President Donald Trump revealed highly classified information about so-called Islamic State (IS) to Russia’s foreign minister, US media report.
The information, related to the use of laptops on aircraft, came from a partner of the US which had not given permission for it to be shared with Russia, says the Washington Post.
Mr Trump received Sergei Lavrov in the Oval Office last week.
National Security Adviser HR McMaster dismissed the reporting as “false”.
The Trump campaign’s alleged links to Moscow have dogged his presidency and are part of several investigations.
But the president has dismissed such allegations as “fake news”.

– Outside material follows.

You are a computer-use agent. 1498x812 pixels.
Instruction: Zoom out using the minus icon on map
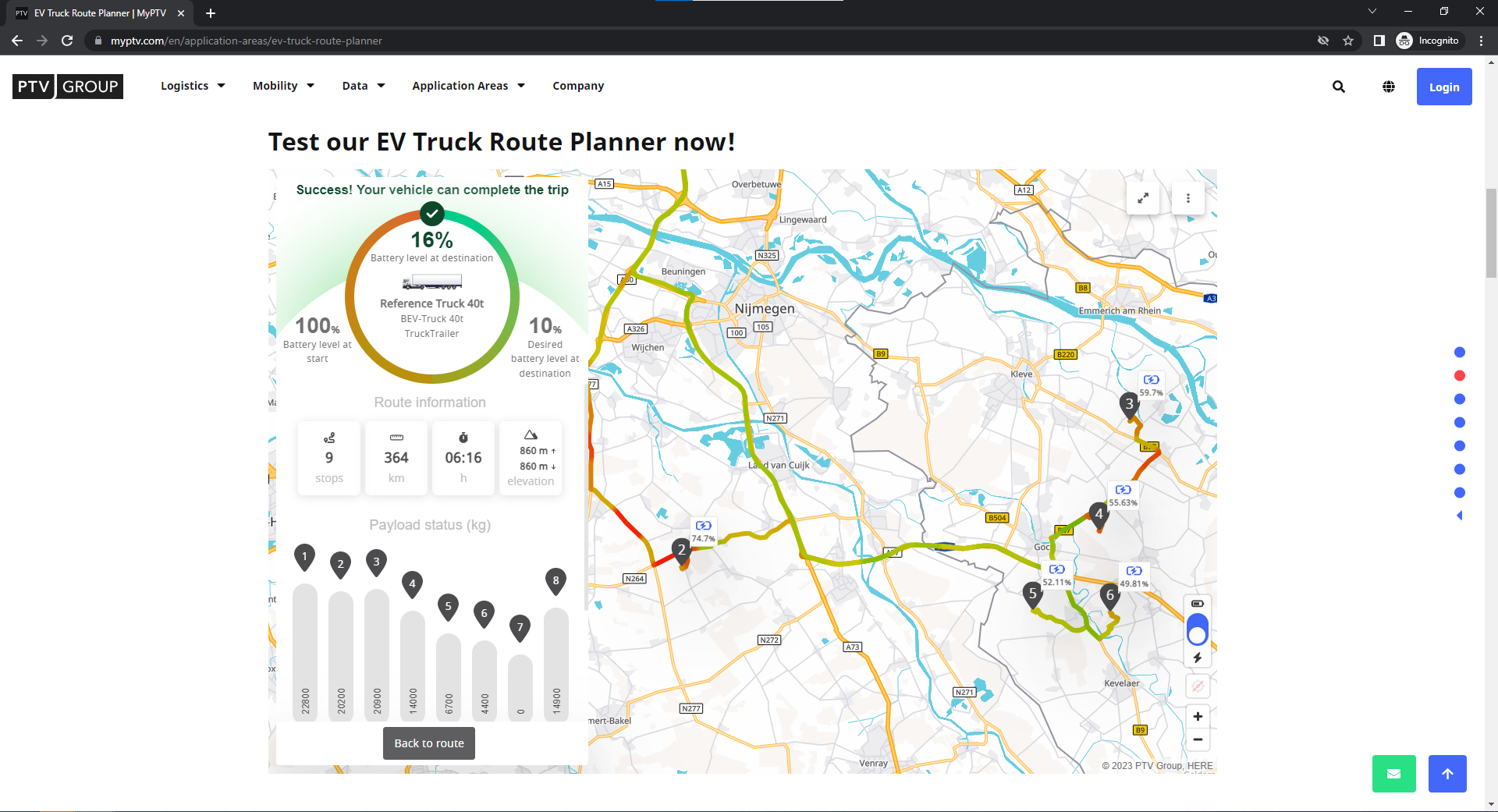(1198, 739)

During the election campaign, Mr Trump repeatedly criticised his Democratic opponent, Hillary Clinton, for how she handled sensitive material.
A knife in the back? Analysis by Anthony Zurcher, BBC News, Washington
The fallout from this story could be enormous and not just because there is a boundless trove of Republican quotes over the past year – directed at Mrs Clinton – about the utmost importance of protecting top-secret information.
There is the Russian connection, of course.
The FBI is currently investigating the Trump campaign for possible ties to Russian interests. Meetings with Russian Ambassador Sergei Kislyak featured prominently in the firing of National Security Adviser Michael Flynn and the recusal of Attorney General Jeff Sessions on Russian investigation matters.
Then there is the question of whether US allies will be more reluctant to share sensitive intelligence information with the US, lest the president put sources at risk.
This will only stoke accusations by Trump critics that the president is undisciplined and inexperienced in the delicacies of foreign policy, where his shoot-from-the hip style presents an ongoing danger.
Finally, it is worth remembering the simmering feud Mr Trump has had with the US intelligence community. It took less than a week for this highly embarrassing story to leak. If the revelation was a knife twisted in the president’s back, it is not hard to suspect where it came from.
What actually happened?
In a conversation with the Russian foreign minister and Russian Ambassador Sergei Kislyak in the Oval Office, the president revealed details that could lead to the exposure of a source of information, officials told the Washington Post and the New York Times.
The discussion was about an IS plot. The president reportedly went “off-script”, revealing specifics of the plot, thought to centre on the use of laptop computers on aircraft, and the city from which that threat had been detected.